特に目印の無い夜の住宅街を、津村斗貴子と花山薫はコンパスだけを頼りに市役所を目指しに進む。
セーラー服の少女、斗貴子はその姿に不釣合いなUSSR AK74を持ち周囲への警戒の念を顕にしている。
白いスーツの巨漢、花山は手に有るデイパックのみを荷物に悠然とした様子で歩いていた。
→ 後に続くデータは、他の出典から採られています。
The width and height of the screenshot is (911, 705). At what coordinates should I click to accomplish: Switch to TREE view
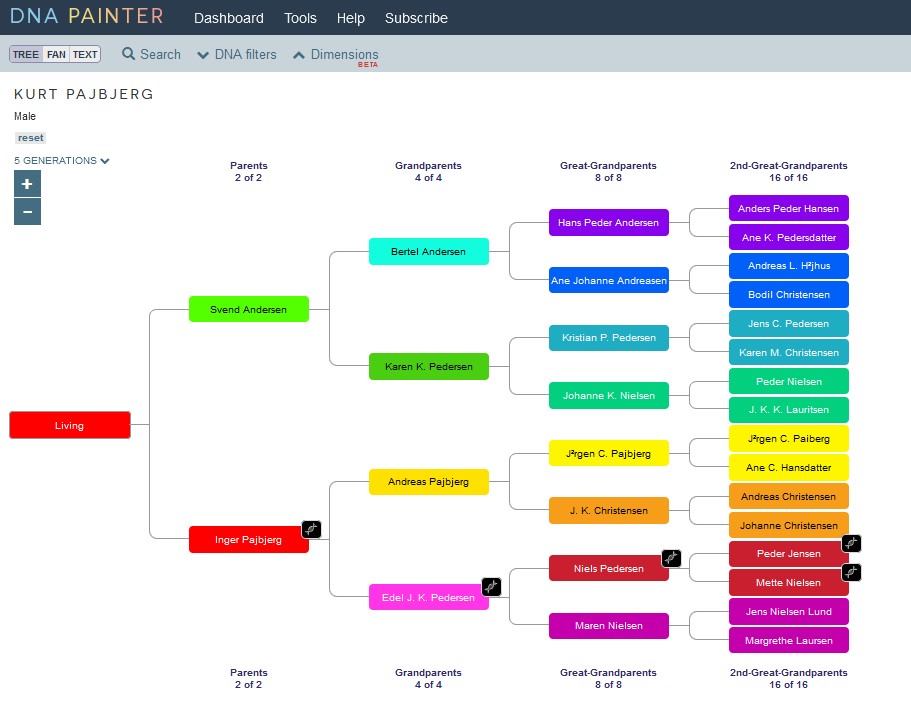tap(26, 55)
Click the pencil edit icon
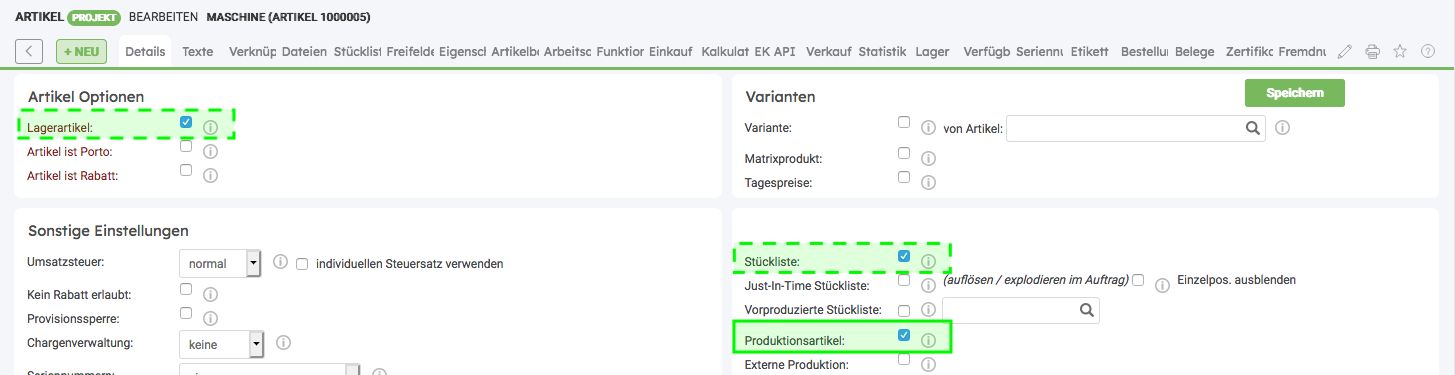Image resolution: width=1455 pixels, height=375 pixels. [1345, 51]
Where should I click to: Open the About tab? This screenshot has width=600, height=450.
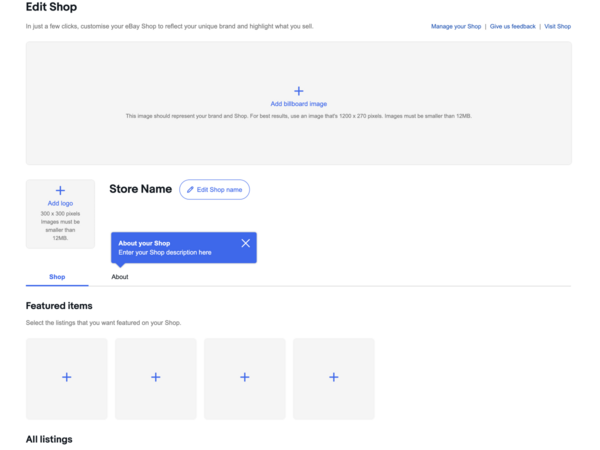pos(120,277)
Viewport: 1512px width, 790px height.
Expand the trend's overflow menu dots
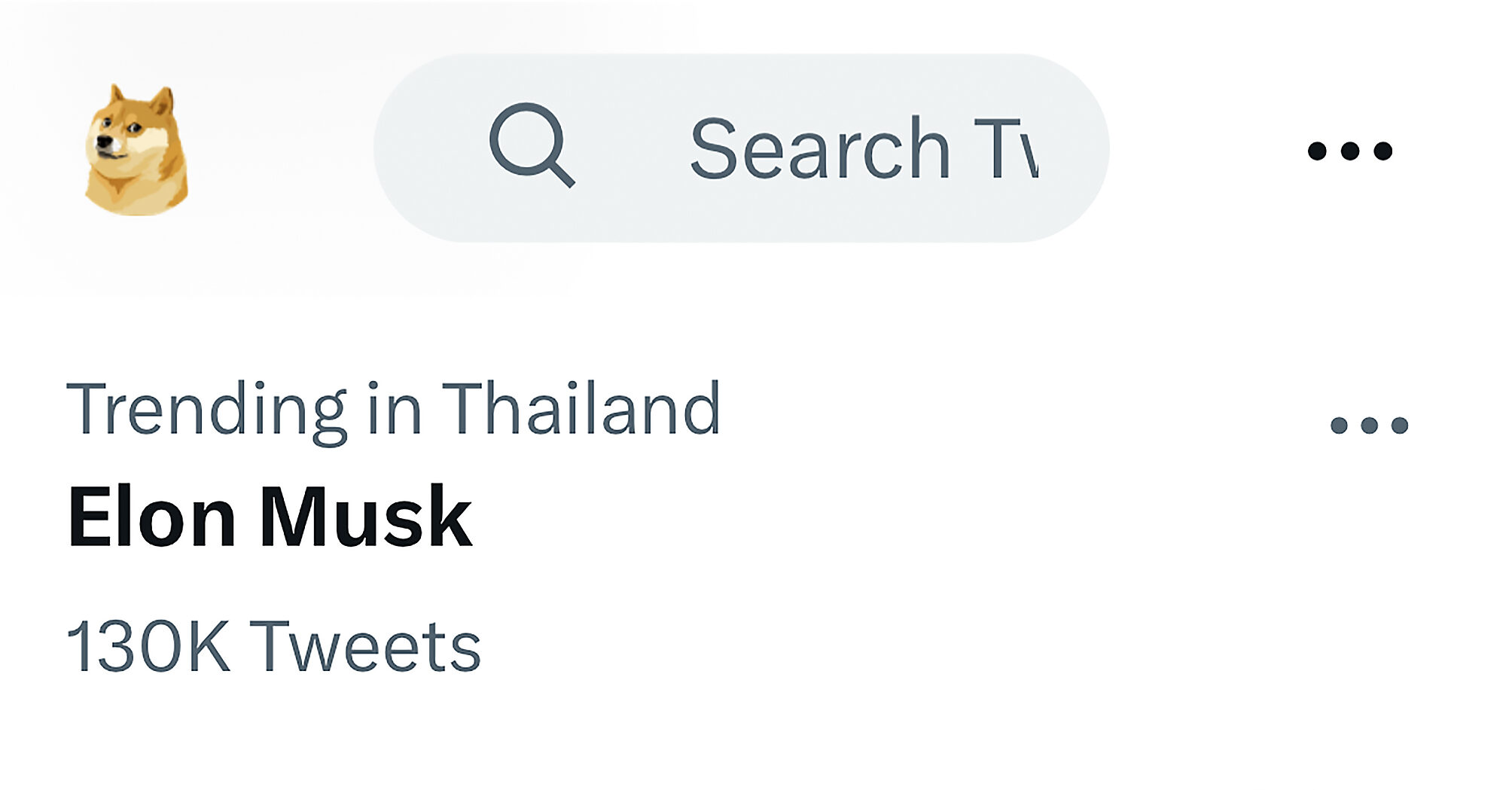point(1369,426)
「君に言って置きたい事がある、私は錬金戦団という組織に所属する戦士だ」
「……戦士?」
「急にこんな話をしても信じ難いだろうが、私はホムンクルスと言われる人食いの化け物と戦ってきた。
 君は私を助けてくれた程に強く勇敢だが、やはり誰かと交戦になったら私に任せてくれ」
「………」
「私は戦いを自分の使命として生きてきた、人々を守る為に命を賭ける覚悟は出来ている」

斗貴子から戦士だと聞かされて、花山は何処か合点がいった。
始めは只の女子高生だと思っていたが、殺し合いの最中だというのに落ち着きを失わない様子は
言うなれば命の危険に晒される事に、慣れているように思われた。
花山は斗貴子への認識を改めると共に、斗貴子の自分への誤解も解くべきだと感じる。

「姉ちゃんが戦士だというのは分かった、戦いに命を張る覚悟が有る事もな。
 だがそういう覚悟なら俺にもある、こちとら喧嘩師として渡世してきたんだ」
「君の戦闘経験は、普通の人間相手の戦いだろう? 今の状況では、ほとんど意味を為さない」
「……俺は暴力で身を立てて生きてきた。自分の筋は通してきたが、世間の法に背を向けてきた事には変わりねえ」
「………」
「どんな理不尽にあっても誰にも文句は言えねぇ、てめぇの力だけで通る。それが通用しない時は死ぬだけだ」
「……分かった、ならば有事には君の力を借りよう」
「……ああ」

花山から喧嘩師としての覚悟を聞かされて、斗貴子は何処か合点がいった。
斗貴子は花山がこの危険な状況で同行する相手として頼もしく感じていたのは、最初に会った時に助けて貰ったからだと思っていた。
だがそれだけでは無い。
斗貴子は花山から錬金の戦士にも劣らぬ、気概を感じていた。

◇ ◆ ◇

赤髪に黒衣の男が、住宅街を歩く。
その男は、人であって人では無い。
その身から発する気は、獣をすら圧する。
その黒衣の下の高密度に発達した筋肉は、人のそれとは異なる形状を表す。
何より一日たりとて何かを殺傷せずにはいられないその精神が、彼を人の範疇から大きく逸脱させていた。

―――鬼―――

あるいはオーガ、あるいは地上最強の生物と呼ばれし男、範馬勇次郎は闘争に餓えていた。
SEXより!食事より!水より!酸素より!求めて止まぬものに餓えていた。

(こことは違う場所で、もう一度花火を上げるか……)
勇次郎は先刻見た地図を、思い返す。
(ここから近くで人の集まりそうな所は、北に在る繁華街だな。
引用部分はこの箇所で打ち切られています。